Modelling grain growth in the framework of Rational Extended Thermodynamics
L. Kertsch, D. Helm,
Volume: 24.
DOI: 10.1088/0965-0393/24/4/045001
Published: #apr# 2016
Abstract
Grain growth is a significant phenomenon for the thermomechanical
processing of metals. Since the mobility of the grain boundaries
is thermally activated and energy stored in the grain boundaries
is released during their motion, a mutual interaction with the process
conditions occurs. To model such phenomena, a thermodynamic framework
for the representation of thermomechanical coupling phenomena in
metals including a microstructure description is required. For this
purpose, Rational Extended Thermodynamics appears to be a useful
tool.

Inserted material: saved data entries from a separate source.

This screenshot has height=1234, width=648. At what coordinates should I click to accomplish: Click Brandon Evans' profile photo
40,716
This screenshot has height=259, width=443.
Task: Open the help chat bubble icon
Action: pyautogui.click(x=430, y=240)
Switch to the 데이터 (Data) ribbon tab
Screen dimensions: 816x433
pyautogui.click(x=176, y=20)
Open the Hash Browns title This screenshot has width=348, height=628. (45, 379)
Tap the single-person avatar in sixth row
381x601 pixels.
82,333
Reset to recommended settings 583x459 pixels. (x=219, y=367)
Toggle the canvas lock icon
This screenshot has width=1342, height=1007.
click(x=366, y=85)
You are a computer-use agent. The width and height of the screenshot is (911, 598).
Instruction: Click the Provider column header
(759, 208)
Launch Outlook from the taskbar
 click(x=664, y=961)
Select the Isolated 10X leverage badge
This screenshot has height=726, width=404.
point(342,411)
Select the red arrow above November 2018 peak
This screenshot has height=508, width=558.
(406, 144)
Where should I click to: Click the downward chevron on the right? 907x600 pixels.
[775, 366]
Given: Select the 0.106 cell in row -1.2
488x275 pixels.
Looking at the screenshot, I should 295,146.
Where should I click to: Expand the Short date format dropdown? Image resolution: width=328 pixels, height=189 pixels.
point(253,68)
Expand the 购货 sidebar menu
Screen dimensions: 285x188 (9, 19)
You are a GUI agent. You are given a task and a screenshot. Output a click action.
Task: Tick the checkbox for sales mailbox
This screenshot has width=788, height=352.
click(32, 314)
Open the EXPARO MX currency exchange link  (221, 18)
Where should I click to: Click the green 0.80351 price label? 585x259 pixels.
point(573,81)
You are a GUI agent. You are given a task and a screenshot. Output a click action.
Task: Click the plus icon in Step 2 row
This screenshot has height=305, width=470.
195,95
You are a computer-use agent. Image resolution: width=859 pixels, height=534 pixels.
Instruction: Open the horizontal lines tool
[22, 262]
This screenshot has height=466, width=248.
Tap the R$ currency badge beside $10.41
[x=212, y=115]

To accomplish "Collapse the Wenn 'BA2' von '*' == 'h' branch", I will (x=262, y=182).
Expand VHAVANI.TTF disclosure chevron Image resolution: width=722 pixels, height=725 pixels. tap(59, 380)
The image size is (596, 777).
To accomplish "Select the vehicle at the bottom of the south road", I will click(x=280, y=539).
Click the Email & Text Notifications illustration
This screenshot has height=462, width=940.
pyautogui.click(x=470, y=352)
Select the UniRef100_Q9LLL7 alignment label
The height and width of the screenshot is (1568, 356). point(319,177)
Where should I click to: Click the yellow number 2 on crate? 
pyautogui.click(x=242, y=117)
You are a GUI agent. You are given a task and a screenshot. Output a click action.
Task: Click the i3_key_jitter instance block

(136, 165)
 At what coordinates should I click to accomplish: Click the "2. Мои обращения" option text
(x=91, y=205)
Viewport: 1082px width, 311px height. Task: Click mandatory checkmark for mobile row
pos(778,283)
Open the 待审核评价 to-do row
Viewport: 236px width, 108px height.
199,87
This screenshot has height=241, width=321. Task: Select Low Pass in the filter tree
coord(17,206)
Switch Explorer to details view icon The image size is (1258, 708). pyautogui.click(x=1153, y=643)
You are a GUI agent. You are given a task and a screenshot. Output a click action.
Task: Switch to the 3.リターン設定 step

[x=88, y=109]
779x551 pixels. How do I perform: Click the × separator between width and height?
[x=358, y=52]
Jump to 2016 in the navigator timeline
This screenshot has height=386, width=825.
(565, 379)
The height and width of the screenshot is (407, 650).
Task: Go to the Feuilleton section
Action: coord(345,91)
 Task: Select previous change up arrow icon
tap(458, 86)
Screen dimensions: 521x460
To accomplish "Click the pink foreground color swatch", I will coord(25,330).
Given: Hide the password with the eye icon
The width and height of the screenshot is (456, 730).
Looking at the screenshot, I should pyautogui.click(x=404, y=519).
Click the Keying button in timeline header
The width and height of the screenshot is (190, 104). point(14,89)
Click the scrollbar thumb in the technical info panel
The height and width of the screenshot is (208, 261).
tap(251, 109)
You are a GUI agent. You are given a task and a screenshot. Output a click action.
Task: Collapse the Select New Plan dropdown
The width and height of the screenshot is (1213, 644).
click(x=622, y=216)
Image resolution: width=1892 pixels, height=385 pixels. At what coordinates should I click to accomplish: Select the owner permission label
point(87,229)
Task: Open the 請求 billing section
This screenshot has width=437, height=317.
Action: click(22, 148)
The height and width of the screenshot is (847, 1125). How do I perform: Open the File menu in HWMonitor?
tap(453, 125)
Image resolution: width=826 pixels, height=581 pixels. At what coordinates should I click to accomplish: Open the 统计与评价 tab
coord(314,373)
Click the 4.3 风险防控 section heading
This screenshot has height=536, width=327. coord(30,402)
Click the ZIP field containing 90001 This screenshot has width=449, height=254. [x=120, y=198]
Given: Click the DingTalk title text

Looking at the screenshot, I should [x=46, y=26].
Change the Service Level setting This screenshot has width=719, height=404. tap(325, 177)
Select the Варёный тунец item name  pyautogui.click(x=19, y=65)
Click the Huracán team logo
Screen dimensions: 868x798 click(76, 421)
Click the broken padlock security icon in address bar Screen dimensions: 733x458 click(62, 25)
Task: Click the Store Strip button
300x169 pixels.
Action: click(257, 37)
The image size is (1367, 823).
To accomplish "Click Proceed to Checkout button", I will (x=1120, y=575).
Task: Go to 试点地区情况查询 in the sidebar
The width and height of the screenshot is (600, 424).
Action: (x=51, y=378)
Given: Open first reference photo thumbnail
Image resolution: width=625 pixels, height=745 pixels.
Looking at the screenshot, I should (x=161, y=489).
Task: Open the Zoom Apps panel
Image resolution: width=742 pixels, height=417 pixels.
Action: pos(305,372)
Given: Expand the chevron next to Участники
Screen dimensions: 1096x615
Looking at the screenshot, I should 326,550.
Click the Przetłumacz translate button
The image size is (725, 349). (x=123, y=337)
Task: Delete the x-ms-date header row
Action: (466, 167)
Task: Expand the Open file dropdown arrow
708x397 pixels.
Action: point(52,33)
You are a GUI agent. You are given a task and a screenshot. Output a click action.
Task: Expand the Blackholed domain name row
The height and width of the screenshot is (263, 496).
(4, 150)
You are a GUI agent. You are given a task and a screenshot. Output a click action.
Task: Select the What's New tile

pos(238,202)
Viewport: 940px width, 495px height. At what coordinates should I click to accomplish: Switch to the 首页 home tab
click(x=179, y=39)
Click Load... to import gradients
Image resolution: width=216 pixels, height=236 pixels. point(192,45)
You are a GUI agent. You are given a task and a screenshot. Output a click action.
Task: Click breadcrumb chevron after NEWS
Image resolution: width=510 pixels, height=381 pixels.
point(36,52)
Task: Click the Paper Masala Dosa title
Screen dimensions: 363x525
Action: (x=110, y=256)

We apply an entropy principle to derive a thermodynamically
consistent model for grain coarsening due to the growth and shrinkage
of individual grains. Despite the rather different approaches applied,
we obtain a grain growth model which is similar to existing ones
and can be regarded as a thermodynamic extension of that by Hillert
(1965) to more general systems. To demonstrate the applicability
of the model, we compare our simulation results to grain growth experiments
in pure copper by different authors, which we are able to reproduce
very accurately. Finally, we study the implications of the energy
release due to grain growth on the energy balance. The present unified
approach combining a microstructure description and continuum mechanics
is ready to be further used to develop more elaborate material models
for complex thermo-chemo-mechanical coupling phenomena.